Osvaldo Aranha chegou a Washington como um político obscuro do então remoto Brasil (capital Buenos Aires na geografia dos desentendidos). Em 1934 seu currículo era mais rico em tropelias nas guerras civis do Rio Grande do Sul da década de 1920, quando era comandante do 3º Corpo Provisório de Alegrete da Brigada Oeste, milícia associada à Brigada Militar do Rio Grande do Sul, que combatia rebeldes de várias extrações nas coxilhas do belicoso estado sulino.
Ninguém imaginaria que 15 anos depois aquele caudilhete sul-americano seria festejado como um dos diplomatas mais famosos do planeta, presidente da assembleia geral das Nações Unidas, articulador das negociações que criaram o Estado de Israel, líder da América Latina do rompimento com o Eixo (somente Argentina e Chile se recusaram a declarar guerra a Hitler) e, mais que tudo, amigo e confidente do megapresidente Franklin Roosevelt. Estaria o Zero 3 pensando nesse exemplo?
Aranha era visto em Washington como um caudilhete sul-americano, vindo dos confins de uma fronteira longínqua. Bolsonaro, antes de chegar ao Congresso, era um escrivão de polícia num posto da remota fronteira amazônica.

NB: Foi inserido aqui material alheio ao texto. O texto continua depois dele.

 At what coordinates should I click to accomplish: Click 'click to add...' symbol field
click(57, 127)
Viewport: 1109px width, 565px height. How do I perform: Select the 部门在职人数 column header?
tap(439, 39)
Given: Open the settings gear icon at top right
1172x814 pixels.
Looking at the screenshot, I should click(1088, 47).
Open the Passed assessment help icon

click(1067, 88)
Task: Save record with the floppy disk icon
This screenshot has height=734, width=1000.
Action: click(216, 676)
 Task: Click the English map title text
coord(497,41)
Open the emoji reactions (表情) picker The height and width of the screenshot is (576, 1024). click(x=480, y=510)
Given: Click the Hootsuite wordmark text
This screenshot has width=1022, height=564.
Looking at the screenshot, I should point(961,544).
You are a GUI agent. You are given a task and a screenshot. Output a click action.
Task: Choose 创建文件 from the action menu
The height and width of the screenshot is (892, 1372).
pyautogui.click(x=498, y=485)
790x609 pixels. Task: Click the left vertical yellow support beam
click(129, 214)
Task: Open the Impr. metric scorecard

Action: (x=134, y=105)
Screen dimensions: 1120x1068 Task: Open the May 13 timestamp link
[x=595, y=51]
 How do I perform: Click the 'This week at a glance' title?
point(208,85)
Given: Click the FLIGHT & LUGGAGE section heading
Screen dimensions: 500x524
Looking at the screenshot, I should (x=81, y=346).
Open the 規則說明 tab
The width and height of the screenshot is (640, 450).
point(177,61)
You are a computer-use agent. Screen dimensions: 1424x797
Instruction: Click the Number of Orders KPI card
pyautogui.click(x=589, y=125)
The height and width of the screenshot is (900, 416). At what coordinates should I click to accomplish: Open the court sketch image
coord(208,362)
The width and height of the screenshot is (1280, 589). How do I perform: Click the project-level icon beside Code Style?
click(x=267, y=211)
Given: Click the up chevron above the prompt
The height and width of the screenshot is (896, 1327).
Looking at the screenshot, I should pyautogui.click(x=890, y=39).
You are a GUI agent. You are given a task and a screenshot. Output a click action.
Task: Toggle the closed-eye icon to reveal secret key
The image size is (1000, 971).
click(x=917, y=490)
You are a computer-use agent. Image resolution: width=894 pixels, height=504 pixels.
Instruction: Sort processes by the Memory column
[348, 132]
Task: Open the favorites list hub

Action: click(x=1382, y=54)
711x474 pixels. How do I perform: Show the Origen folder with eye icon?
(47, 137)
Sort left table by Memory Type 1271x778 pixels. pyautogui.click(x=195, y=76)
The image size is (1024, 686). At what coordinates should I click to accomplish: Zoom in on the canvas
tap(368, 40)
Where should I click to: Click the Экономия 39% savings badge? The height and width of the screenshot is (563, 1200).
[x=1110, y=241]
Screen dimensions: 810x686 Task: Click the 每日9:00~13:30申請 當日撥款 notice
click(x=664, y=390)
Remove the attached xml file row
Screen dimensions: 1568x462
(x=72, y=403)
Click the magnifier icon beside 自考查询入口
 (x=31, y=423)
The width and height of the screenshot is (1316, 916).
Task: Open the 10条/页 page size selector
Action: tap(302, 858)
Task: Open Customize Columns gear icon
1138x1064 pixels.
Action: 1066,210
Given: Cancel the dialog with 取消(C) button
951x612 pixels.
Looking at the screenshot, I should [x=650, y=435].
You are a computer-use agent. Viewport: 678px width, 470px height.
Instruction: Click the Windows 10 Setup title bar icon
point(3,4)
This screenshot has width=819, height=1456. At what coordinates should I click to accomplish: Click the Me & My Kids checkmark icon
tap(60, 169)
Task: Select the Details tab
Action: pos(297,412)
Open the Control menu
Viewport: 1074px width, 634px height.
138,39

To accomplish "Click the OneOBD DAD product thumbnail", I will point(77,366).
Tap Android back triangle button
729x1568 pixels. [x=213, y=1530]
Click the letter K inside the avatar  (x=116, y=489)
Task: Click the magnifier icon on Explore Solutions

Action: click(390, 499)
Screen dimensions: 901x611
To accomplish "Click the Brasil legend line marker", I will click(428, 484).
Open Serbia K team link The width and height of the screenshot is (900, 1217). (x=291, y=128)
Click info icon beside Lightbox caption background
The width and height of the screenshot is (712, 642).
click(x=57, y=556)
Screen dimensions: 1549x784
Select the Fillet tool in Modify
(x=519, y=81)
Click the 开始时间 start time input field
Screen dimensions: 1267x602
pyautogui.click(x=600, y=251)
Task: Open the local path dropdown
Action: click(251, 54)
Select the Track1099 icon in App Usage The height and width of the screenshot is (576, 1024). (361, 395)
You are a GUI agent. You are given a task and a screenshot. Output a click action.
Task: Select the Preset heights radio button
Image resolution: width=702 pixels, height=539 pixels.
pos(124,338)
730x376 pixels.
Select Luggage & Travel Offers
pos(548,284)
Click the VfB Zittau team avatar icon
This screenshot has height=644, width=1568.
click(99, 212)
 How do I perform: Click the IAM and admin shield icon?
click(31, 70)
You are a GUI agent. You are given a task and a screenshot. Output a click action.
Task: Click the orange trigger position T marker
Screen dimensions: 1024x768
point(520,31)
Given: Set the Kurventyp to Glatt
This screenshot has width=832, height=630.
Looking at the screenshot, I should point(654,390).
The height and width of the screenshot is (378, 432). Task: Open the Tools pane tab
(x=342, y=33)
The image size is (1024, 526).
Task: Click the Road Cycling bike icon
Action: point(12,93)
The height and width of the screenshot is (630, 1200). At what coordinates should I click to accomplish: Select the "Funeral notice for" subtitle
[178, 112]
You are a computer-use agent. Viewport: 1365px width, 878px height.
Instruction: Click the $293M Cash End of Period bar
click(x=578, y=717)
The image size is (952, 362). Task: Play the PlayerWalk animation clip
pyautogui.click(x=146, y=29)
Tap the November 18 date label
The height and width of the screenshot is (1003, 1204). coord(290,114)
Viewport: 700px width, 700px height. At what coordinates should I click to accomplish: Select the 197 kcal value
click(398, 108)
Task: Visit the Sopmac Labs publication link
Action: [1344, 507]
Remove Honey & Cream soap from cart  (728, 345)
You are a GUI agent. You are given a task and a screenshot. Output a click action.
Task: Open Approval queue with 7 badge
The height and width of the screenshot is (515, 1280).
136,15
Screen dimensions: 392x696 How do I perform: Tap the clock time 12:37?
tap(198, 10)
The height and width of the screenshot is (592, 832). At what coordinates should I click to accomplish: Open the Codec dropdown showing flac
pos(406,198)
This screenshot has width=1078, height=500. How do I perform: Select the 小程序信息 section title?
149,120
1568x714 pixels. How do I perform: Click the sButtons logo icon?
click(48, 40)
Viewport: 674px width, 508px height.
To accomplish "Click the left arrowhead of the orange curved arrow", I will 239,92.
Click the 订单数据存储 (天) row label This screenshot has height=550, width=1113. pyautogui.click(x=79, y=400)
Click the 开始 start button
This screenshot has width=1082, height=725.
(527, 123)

Os dois, Aranha e Zero 3, são graduados na Faculdade de Direito da federal do Rio de Janeiro. Seria uma comparação?
Daí em diante as biografias tomam rumos diferentes. Antes de se refugiar nos confins do Rio Grande, Aranha, neto da Baronesa de Campinas, da família Souza Aranha, fez pós-graduação em Paris, foi prefeito, deputado estadual, deputado federal e chegou ao Rio frente a tropas rebeldes da Revolução de 1930.
É verdade que foi um ministro da Fazenda estouvado, decretando uma moratória desnecessária que atrapalhou a vida financeira do país até 1939.
O jovem Zero 3 também chamou atenção do presidente americano. Bolsonaro já vinha procurando situar-se no campo da política externa.
Na Câmara, com sua votação espetacular, emergiu do baixo clero para a presidência da Comissão de Relações Exteriores com a marca de dois êxitos na coronha do revólver: um afago público do presidente dos Estados Unidos, Donald Trump, que rompeu o protocolo para destacar o “príncipe” brasileiro, e, não menos importante, emplacou a nomeação de um ministro do Exterior improvável, Ernesto Araújo, um diplomata desconhecido tirado do bolso do colete.
Outro filho de presidente, Lutero Vargas, foi embaixador em Honduras, mas não foi nomeado pelo pai. Ter filhos embaixadores seria o a único paralelo entre Jair e Getúlio,
neste assunto.
Isto para lembrar, como dizia o velho Karl, que a história não se repete, a não ser como farsa. Esta indicação apenas aventada, ainda não se concretiza nem mesmo como proposta.
Terá de vencer batalhas judiciais e políticas, para ter, antes de tudo, o agrément dos Estados Unidos, depois as impugnações legais no Brasil e a aprovação no Senado. Com tantas barreiras a vencer, este fato parece, efetivamente, um bode amarrado no salão azul do Senado.
Na hora H o presidente manda outro nome e, pronto, acabou-se a celeuma. Enquanto atrai o fogo inimigo, Eduardo estará na crista da onda. Bom lugar para chamar a mídia num cenário que tem eleições à frente. Joice Hasselmann que se cuide, pois a vaga na prefeitura de São Paulo ainda está em aberto.